As the comment count approached 100 on my last post, Jim Jannard sent me a note asking if he could explain some of the less obvious aspects of the new RED product line. It turns out that Jim has a complex, nuanced vision for how people will use these cameras, and he was eager to explain it to someone who might grok it.
Without trying to speak for Jim, his basic message was that he is indeed making the camera I'm asking for—just not at the price I was hoping for.
The secret lies in the format chart that he posted late last week, the one that details the various windowing options for the various brains. Jim's vision is that these windowing options represent not just a way for us to compromise field of view for frames-per-second, but in fact a way for filmmakers to design their own formats, project by project.
For example, on the Epic S35, one could design a project around PL-mount lenses that might porthole noticeably at the full 5K width, which is wider than Super 35. But window in to 4K and you're basically shooting with the RED One, except you've got better dynamic range and up to 115 fps.
On the Epic FF35, you could define exactly the 4K window with your vast sensor that would capture an Academy-sized image and shoot with anamorphic lenses. This would be different than the 4K window you'd shoot to for a 2:35 center crop with spherical PL-mount lenses. And the next day you could be shooting 6K using every millimeter of your Canon L-series.
When you look at it this way, Jim's building blocks offer a dizzying number of options, more even than was clear at first glance. It's a ton of rope, well more than enough to hang oneself (the post options just got officially redonkulous), but also pretty freaking cool. Owner-operators will be able to dial in custom crops that make the most of their glass, and play with the relationship between over-the-top resolution, FOV, and slow-mo capability. Jim called it "elbow room"—the excessive resolutions and slightly-bigger-than-standard gates are designed not to become new standards as much as to encompass a perpetual choice of existing ones.
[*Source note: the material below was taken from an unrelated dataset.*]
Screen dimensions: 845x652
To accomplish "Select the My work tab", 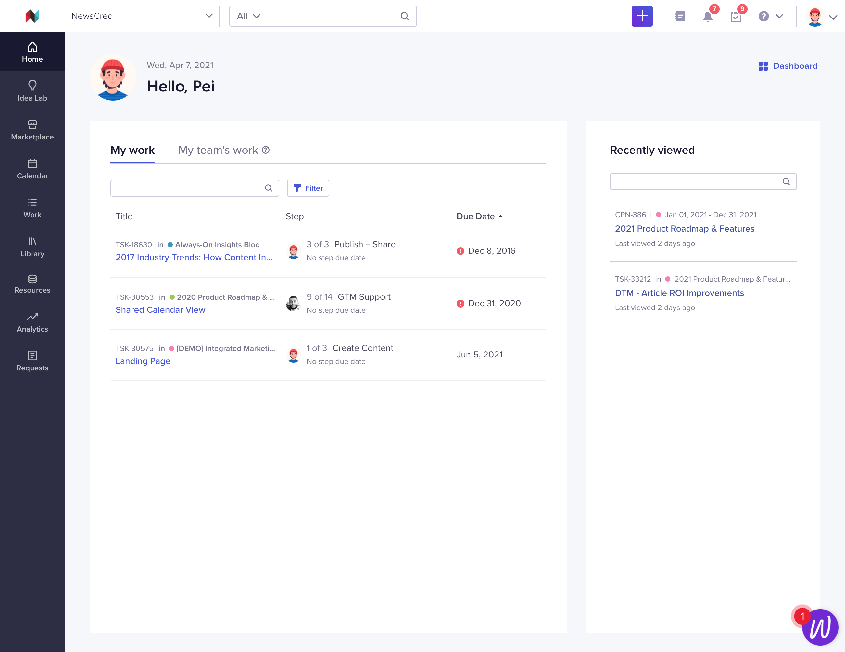I will (132, 150).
This diagram is mine, not RED's, and is just guesswork and supposition and therefore probably completely wrong. Stop looking at it already!
Jim's perspective was that he had indeed offered the camera I want. The Epic S35, windowed to 4K, is a cinema-sized sensor that takes cinema and DLSR lenses and offers frame rates up to 115 fps.
It's also $28,000 without ports, batteries, or recording media.
To my way of thinking, the camera features most important to a filmmaker are sensor size, dynamic range, and maximum frame rate. Images should look good projected in a theater and on HD—anything more gets into specialty territory.
To me, the sweet spot that addresses all of these, that matches the film cameras that owner-operators prize for flexibility, would be a 3K super-35 sensor that went up to 72fps. My feeling is that within the panoply of RED's offerings, this sweet spot, were it to exist, aught to be at the affordable end of things. I know big chips cost exponentially more than small, and I do expect to pay for that size, but my size/cost-ometer has been irrevocably jangled by the Canon 5D MarkII—legitimately or not. Canon sells me a VistaVision sensor with LCD and electronics for $2500. I dared to hope that RED could sell me a sensor half that size with 1/4 the pixels for maybe twice as much—without LCD, battery, or recording mechanism.
Did RED miss a filmmaking sweet spot? Only if you, like me, hoped that part of "killing" DSLRs meant getting anywhere near their price range.
Jim certainly opened my eyes to a jaw-droppingly deep array of options and flexibility within his new range of cameras. When you start shopping for your RED brain, be thinking not as much about which format you'd like to shoot, but which brain encompasses the array of formats you may want to shoot. It's a deep, complex spectrum of possibilities that's not easy to encapsulate in marketing materials. I can see why Jim was eager to describe it in words.
So let me say for the record that I'm impressed, and I can't wait to rent the living hell out of these cameras.
But I had really been hoping to buy one.
And I may still. Don't poo-poo the 2/3 format. The wee Scarlet body will fit a ton of fast, wide lens options and will make for a sweet little package. Anyone who thinks that real filmmaking can't happen on an imager that size hasn't heard of Super16.
And the fixed-lens Scarlet has the potential to be a solid Rebel cam. I can't wait to learn more about it.
But as these cameras march toward reality, the competition is not standing still. DSLRs are only three simple steps away from being a viable option, and Panasonic, who have shown that they can overcome engineering inertia by creating consumer 24p, have that micro-4/3 HD rig in the works—a large(ish)-sensor, interchangeable-lens HD camera that is likely to be in the $1,000 range.
Regardless of what happens, we the filmmakers win (as if we aren't in hog heaven already). It's going to be an interesting year.